An offer is effective when it is communicated to the offeree.
What are some examples of offers?
Phone call; Letter; PO
How can you tell if it is an offer or an advertisement / solicitation for offers [Pepsico]?
1.) Definiteness: Price, Qty, Delivery (Doesn't leave much to be determined)
2.) # addressees and a knowledge component (do they know if they are the only one that got it?)
3.) Language (I offer vs. I will consider selling)
What is a unilateral contract?
Can accept only by performance.
What are case examples of unilateral contracts?
Cook v. Coldwell Banker
Petterson v. Pattberg
What is a bilateral contract?
A promise for a promise. Can accept only by promise.
What are case examples of bilateral contracts?
Drennan v. Star Paving
Baird v. Gimbel Bros.
What if you can't tell whether it is unilateral or bilateral?
Then it is ambiguous. Section 32 of the Restatement says can accept by promise OR performance.
What is a case example of ambiguous contracts?
How do you know an offer is for a unilateral contract?
Must be very clear that acceptance is by performance only.
When is acceptance effective?
Acceptance is effective when sent. Mailbox rule.
What are the exceptions to the mailbox rule?
1.)The address or postage is wrong.
2.) If it is an option K, then acceptance is effective when received.
3.) If the offeror expressly says that acceptance is effective when received.
4.)Method - if offer is sent by fast means (fax/email) and acceptance is sent by slow means (snail mail) then could mean acceptance is not effective when sent.
What is the method analysis?
3/3 - revocation sent
3/4 - acceptance sent
3/5 - revocation received
3/6 - acceptance received
K at 3/4 if mailbox rule and acceptable method.
No K at 3/5 if method is unacceptable UNLESS it is an option K.
Is there acceptance?
If yes, then have a K.
If no, then have to worry about revocation.
When is revocation effective?
When it is received.
What Q's do you ask in oral dealings followed by a formal K executed?
When are the parties bound?

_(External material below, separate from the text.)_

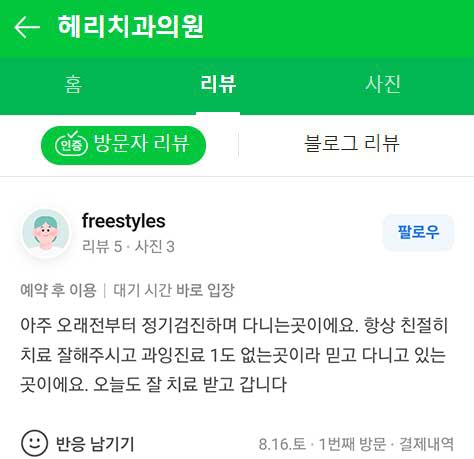
Task: Tap the 대기 시간 바로 입장 tag
Action: coord(174,290)
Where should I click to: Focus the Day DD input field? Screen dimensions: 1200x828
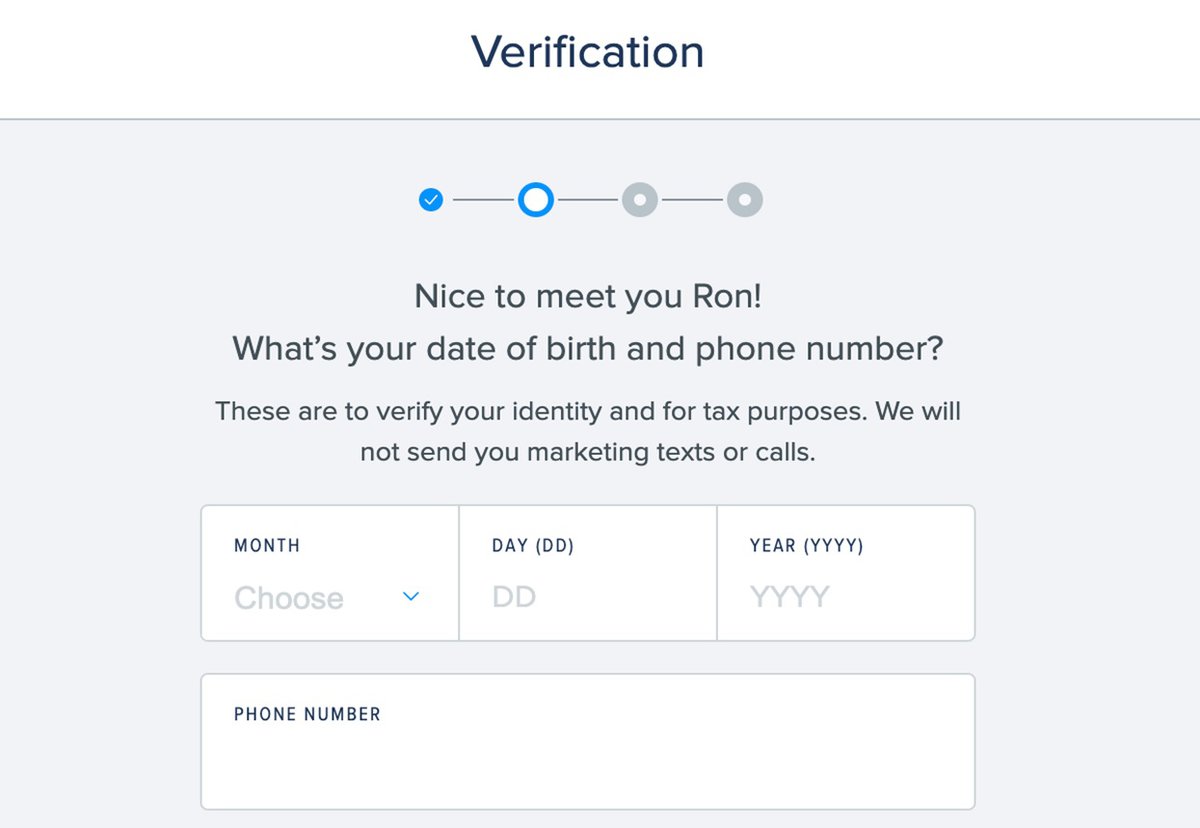pyautogui.click(x=588, y=597)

If letter of intent, check if it is ambiguous.
If no oral deal and no K executed, then see if it is an offer.
Like Quake and Problem 3-6
What Q's do you ask in oral dealings followed by written confirmation?
Is it goods or services?
If goods then UCC 2-207(2)(b) & (c).
If services, then common law.
What Q's do you ask in agreement to agree situations?
Issue is whether the court will set the open term for the parties. [Walker v. Keith]
Must ask if goods or services.
If goods, then UCC 2-305.
If services, then common law.
What are the possible situations for open terms?
All three of these are 2-305
1.) Nothing is said
2.) Left to be agreed (under common law, in this situation, there is no K, but UCC says it's ok and will set price)
3.) To be fixed by 3rd party or objective standard.
If the question reads that the parties had oral dealings, what is your first question?
Was there anticipation of a written K to follow? Then, did the parties intend to be bound? WHEN? At oral dealings or at written K?
What factors do you look at to analyze intention to be bound?
Time period btwn oral/letter of intent and formalization; language; terms (any missing?); actions B4; whether it is the type of deal usually put in a K; amt of $ involved; how big the deal is; how standard the deal is.
What if there are additional or different terms in the acceptance?
First ask who it is between? If no merchants, then it is common law and mirror image rule. If one merchant, then UCC 2-207 and terms are proposals only. If both merchants, then UCC 2-207(2) analysis.